Le procureur du tribunal de la lutte contre la corruption a requis vingt ans de prison pour le tombeur de feu Sidi ould Cheikh Abdallahi et il semble très improbable qu’il échappe à une lourde condamnation. Les faits qui lui sont reprochés sont gravissimes et ce n’est certainement pas sa dernière tentative d’enfoncer son successeur qui pourrait le sauver. MOAA a déclaré que son ex-alter-ego lui avait remis deux valises bourrées de devises et des dizaines de véhicules Hilux. Une assertion d’autant plus difficile à étayer qu’il n’y aurait eu aucun témoin de ce « don » et que, s’il y en avait eu un, il n’a en tout cas pas témoigné devant le tribunal. « Tardive sortie », commentent nombre d’observateurs qui y voient surtout une sorte de diversion ou encore de baroud d‘honneur. Les membres du FNC surfent, d’une certaine manière, sur les manifestations des veuves, orphelins et rescapés militaires des années de braises auxquelles Ould Abdel Aziz fit allusion devant le tribunal…

La vidéo coïncide également avec le démarrage des grandes manœuvres pour la présidentielle de Mai prochain. Les partis de la majorité présidentielle s’agitent et ont demandé au président Ghazwani de briguer un second mandat. Une invite qui interroge un peu, dans la mesure où la Constitution le lui permet et qu’il n’y aurait a priori aucun empêchement ni crainte d’être battu, l’opposition ne disposant d’aucun atout en ce sens. Comme l’a souligné le président Boydiel, il n’est pas nécessaire de demander au président Ghazwani de briguer un nouveau mandat : cela va de soi.

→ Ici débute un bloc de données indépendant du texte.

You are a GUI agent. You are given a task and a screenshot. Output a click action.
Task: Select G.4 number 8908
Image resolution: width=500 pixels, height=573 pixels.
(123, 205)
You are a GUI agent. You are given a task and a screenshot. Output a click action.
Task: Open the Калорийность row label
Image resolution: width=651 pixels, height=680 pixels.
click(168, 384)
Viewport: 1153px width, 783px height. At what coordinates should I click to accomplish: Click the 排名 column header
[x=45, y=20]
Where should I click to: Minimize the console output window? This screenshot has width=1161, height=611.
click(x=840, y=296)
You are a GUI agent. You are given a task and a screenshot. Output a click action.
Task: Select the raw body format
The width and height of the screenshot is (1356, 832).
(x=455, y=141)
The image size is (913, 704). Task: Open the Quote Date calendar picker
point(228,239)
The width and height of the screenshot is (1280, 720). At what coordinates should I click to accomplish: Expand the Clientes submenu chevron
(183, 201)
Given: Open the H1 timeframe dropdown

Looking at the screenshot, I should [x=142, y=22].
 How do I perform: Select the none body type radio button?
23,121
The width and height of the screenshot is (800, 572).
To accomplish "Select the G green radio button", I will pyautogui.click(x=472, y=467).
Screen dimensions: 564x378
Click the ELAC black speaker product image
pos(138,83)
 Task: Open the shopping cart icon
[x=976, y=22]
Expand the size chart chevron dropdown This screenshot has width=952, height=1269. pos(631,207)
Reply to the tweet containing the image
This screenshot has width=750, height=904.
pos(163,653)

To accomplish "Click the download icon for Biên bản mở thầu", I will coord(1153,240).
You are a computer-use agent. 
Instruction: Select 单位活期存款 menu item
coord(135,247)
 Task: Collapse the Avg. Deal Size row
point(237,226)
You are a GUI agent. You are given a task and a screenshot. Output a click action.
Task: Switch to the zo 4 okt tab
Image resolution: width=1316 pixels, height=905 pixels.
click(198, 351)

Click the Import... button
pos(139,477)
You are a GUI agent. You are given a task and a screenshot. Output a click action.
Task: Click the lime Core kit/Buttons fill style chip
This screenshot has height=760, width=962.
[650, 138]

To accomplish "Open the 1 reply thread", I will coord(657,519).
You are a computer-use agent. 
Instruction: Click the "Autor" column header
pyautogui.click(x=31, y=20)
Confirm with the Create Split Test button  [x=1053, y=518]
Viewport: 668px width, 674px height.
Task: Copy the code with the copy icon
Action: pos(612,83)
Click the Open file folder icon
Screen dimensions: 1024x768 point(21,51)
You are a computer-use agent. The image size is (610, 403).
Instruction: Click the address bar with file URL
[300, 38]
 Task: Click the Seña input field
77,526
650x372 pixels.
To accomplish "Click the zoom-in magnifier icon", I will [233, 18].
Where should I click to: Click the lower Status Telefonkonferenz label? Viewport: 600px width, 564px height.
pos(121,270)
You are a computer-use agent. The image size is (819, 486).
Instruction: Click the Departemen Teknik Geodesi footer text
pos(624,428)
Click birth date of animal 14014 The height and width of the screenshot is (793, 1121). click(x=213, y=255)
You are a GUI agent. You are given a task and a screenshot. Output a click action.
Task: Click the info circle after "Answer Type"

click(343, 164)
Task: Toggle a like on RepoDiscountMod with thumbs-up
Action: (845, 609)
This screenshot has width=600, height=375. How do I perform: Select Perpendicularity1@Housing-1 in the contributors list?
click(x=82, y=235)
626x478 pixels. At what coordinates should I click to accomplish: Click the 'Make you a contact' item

Mais on n’en oublie pas pour autant que MOAA s’est déclaré résolu, lors de l’une de ses conférences de presse mouvementées, à poursuivre en politique… Se présenter à la présidentielle de 2024 ? Basé à l’étranger, le FNC entendrait-il jouer sur ce registre, en avançant que les nombreuses réalisations de l’ex-Président plaideraient pour sa « compétence unique »pour développer le pays ? Mais le moins qu’on puisse dire est que son retour aux affaires est fort compromis. Sortir libre de son procès paraît plus qu’hypothétique : carrément impensable. Et même en admettant qu’il puisse en finir heureusement avec la justice, il lui resterait encore à préparer sa candidature : long, très long chemin, hérissé d’embûches…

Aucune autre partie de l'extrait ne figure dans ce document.